Input data Start Marker

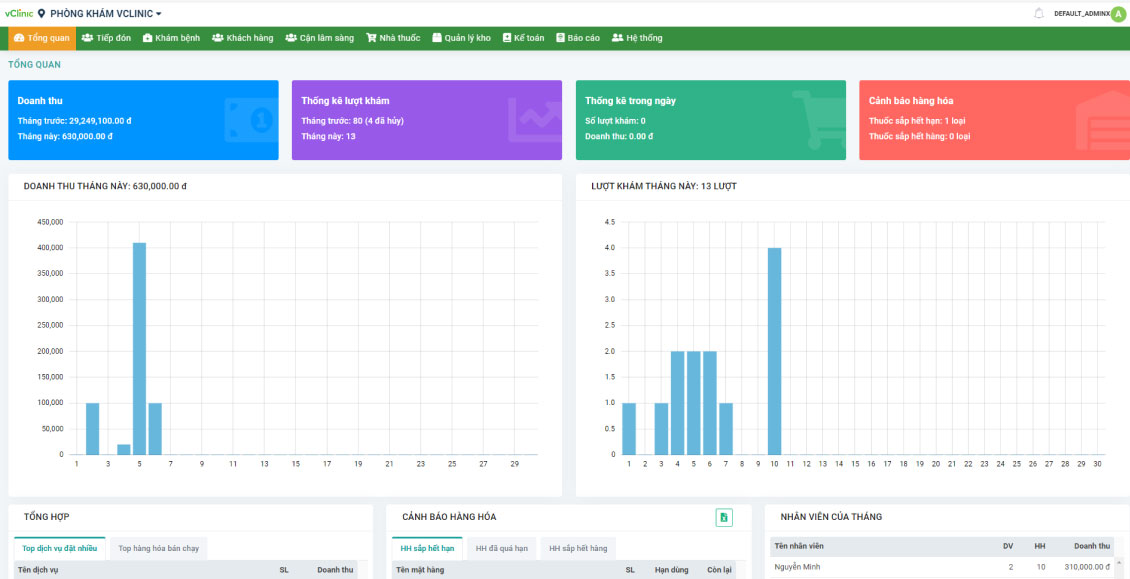
Task: Open the Quản lý kho menu
Action: coord(461,38)
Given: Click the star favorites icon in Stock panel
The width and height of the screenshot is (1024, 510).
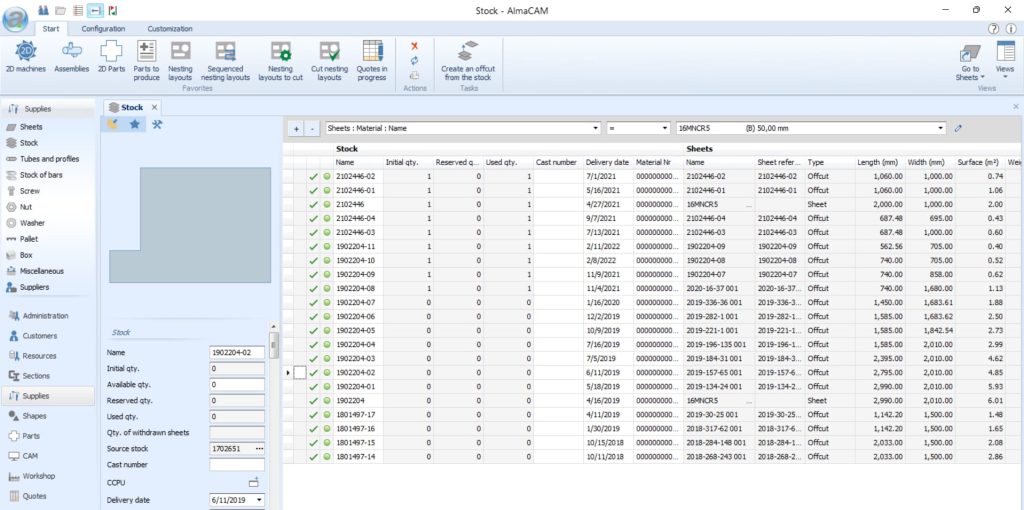Looking at the screenshot, I should click(135, 124).
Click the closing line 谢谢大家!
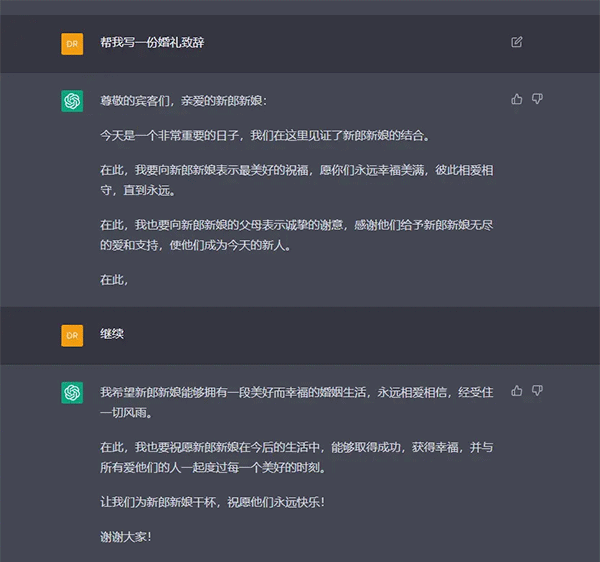 coord(126,537)
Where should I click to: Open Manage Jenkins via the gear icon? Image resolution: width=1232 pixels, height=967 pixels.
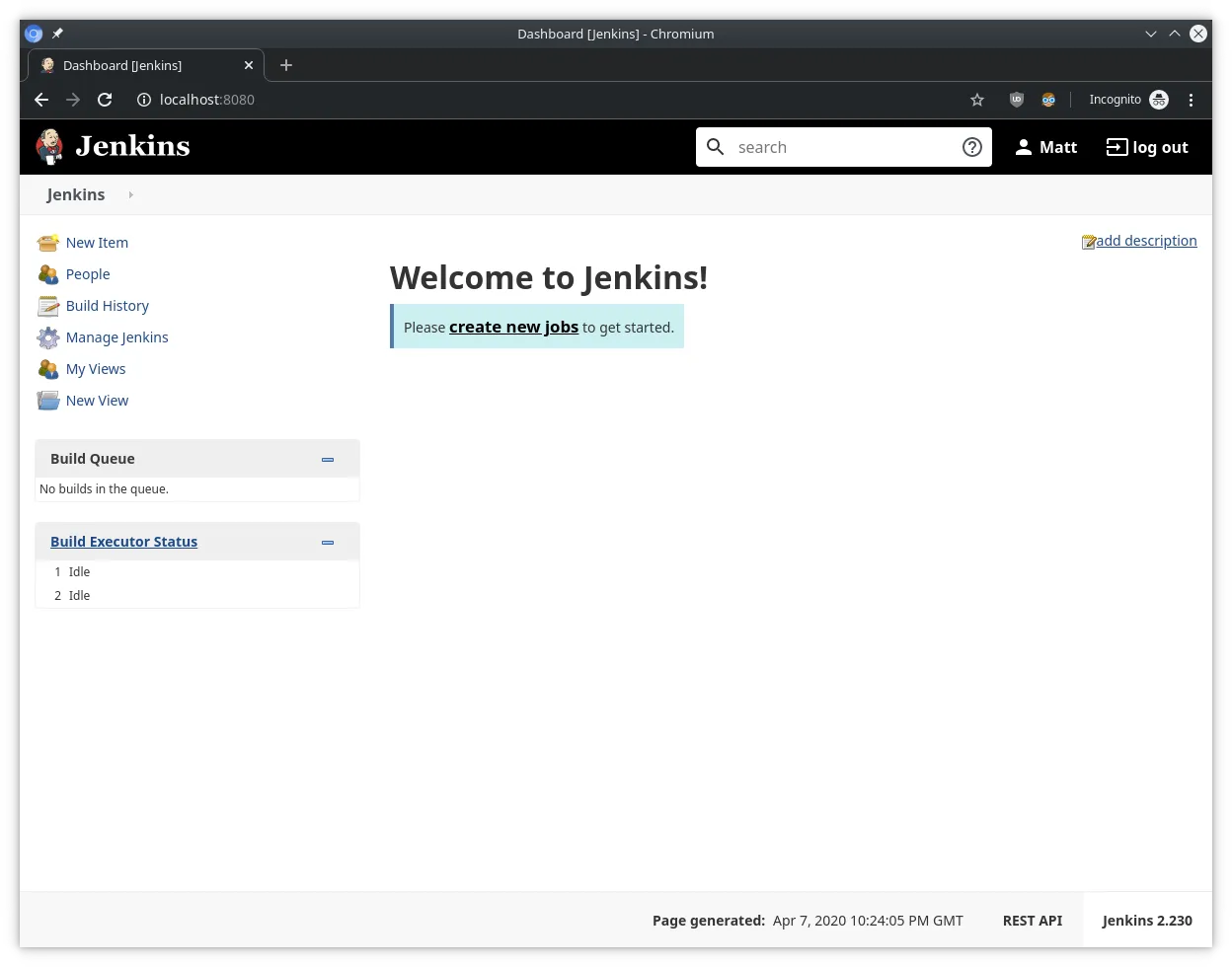coord(48,336)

Input data End Marker

Assignment » With pictures excluded, the lines running from the one containing "Click the closing line 谢谢大家!" through the last line of the records above are to be restated exactly and in full.

Your response »
Click the closing line 谢谢大家!
 coord(126,537)
Where should I click to: Open Manage Jenkins via the gear icon? Image resolution: width=1232 pixels, height=967 pixels.
coord(48,336)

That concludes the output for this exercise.